Methods: Study participants included 3554 participants of the Coronary Artery Risk Development in Young Adults Study, aged 33 to 45 years. Childhood family psychosocial environment was measured using a risky family questionnaire via self-report. Ten-year CHD risk was calculated using the validated Framingham risk algorithm.

Results: In a multivariable-adjusted regression analysis adjusted for age, race/ethnicity, and childhood socioeconomic position, a 1-unit (range, 0-21) increase in risky family score was associated with 1.0% (95% confidence interval = 0.4%-1.7%) and 1.0% (95% confidence interval = 0.2%-1.8%) higher CHD risk in women and men, respectively. Multiple mediation analyses suggested significant indirect effects of education, income, depressive symptomatology, and anger-out expression in women and education in men, indicating that these may be mediating mechanisms between childhood psychosocial environment and CHD risk. Of the modifiable Framingham algorithm components, smoking (in women and men) and high-density lipoprotein (in women) were the factors most strongly associated with risky family score.

Conclusions: Childhood family psychosocial environment was positively associated with the calculated 10-year CHD risk.

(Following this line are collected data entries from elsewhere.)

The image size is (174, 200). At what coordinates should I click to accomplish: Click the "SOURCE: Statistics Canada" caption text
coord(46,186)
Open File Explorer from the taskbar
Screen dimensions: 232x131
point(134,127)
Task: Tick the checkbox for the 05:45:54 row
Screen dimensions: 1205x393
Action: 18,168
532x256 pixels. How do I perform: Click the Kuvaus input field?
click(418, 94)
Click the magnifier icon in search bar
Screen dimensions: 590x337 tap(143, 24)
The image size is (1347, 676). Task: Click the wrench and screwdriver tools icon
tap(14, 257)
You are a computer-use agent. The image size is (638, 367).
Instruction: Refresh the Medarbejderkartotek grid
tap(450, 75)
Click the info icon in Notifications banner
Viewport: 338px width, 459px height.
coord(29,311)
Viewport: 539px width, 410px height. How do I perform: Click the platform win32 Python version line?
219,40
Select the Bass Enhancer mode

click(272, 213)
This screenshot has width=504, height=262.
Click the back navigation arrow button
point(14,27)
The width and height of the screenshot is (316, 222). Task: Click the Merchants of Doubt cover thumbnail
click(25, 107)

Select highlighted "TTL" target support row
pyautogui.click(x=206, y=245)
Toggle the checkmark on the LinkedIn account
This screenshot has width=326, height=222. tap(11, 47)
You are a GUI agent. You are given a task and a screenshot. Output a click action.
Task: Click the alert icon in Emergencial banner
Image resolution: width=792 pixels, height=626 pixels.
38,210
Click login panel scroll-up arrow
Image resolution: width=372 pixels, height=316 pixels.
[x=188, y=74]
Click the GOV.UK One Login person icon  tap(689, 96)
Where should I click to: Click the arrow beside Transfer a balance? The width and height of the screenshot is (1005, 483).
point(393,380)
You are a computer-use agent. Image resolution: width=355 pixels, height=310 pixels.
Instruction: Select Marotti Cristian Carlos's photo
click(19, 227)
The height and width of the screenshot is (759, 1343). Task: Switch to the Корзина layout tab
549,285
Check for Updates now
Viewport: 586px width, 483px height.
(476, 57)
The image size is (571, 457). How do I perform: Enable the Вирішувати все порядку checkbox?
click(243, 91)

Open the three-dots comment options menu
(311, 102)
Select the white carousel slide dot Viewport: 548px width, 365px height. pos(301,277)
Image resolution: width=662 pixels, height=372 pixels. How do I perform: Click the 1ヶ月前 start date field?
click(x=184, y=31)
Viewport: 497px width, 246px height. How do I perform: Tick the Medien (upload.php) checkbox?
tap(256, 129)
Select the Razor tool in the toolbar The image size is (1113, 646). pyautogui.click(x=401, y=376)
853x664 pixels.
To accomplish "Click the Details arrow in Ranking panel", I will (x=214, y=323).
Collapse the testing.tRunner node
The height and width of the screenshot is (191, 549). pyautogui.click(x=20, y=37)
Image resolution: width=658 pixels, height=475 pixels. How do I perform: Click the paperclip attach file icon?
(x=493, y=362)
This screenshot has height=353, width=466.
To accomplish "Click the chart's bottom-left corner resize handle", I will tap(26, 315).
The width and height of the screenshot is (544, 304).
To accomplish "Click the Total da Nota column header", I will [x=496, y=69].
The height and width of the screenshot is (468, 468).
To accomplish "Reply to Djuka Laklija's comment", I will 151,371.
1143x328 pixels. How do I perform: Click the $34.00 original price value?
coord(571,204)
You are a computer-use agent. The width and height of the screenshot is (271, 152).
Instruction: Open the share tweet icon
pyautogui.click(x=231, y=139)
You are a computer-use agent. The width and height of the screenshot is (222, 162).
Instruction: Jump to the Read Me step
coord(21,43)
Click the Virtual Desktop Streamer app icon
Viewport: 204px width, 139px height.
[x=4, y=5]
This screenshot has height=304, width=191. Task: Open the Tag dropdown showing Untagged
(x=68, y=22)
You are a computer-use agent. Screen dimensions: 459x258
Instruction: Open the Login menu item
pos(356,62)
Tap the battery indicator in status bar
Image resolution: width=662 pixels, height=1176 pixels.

Mechanisms may include the potential negative impact of childhood family psychosocial environment on later-life socioeconomic position (e.g., education in men and women) and/or psychosocial functioning (e.g., depression and anger-out expression in women), which may in turn lead to higher CHD risk, particularly through smoking (in men and women) and low level of high-density lipoprotein cholesterol (in women).

CHD = coronary heart disease; SEP = socioeconomic position; CARDIA = Coronary Artery Risk Development in Young Adults; HDL = high-density lipoprotein; CES-D = Center for Epidemiologic Studies Depression scale; CV = Coefficient of variation

From the Department of Community Health (E.B.L.), Center for Population Health and Clinical Epidemiology, and Department of Epidemiology (N.D.A.), Biostatistics and Occupational Health, McGill University, Montreal, Canada; Department of Psychology (S.E.T.), University of California, Los Angeles, California; and Departments of Psychiatry, Psychology, and Epidemiology (K.A.M.), University of Pittsburgh, Pittsburgh, Pennsylvania.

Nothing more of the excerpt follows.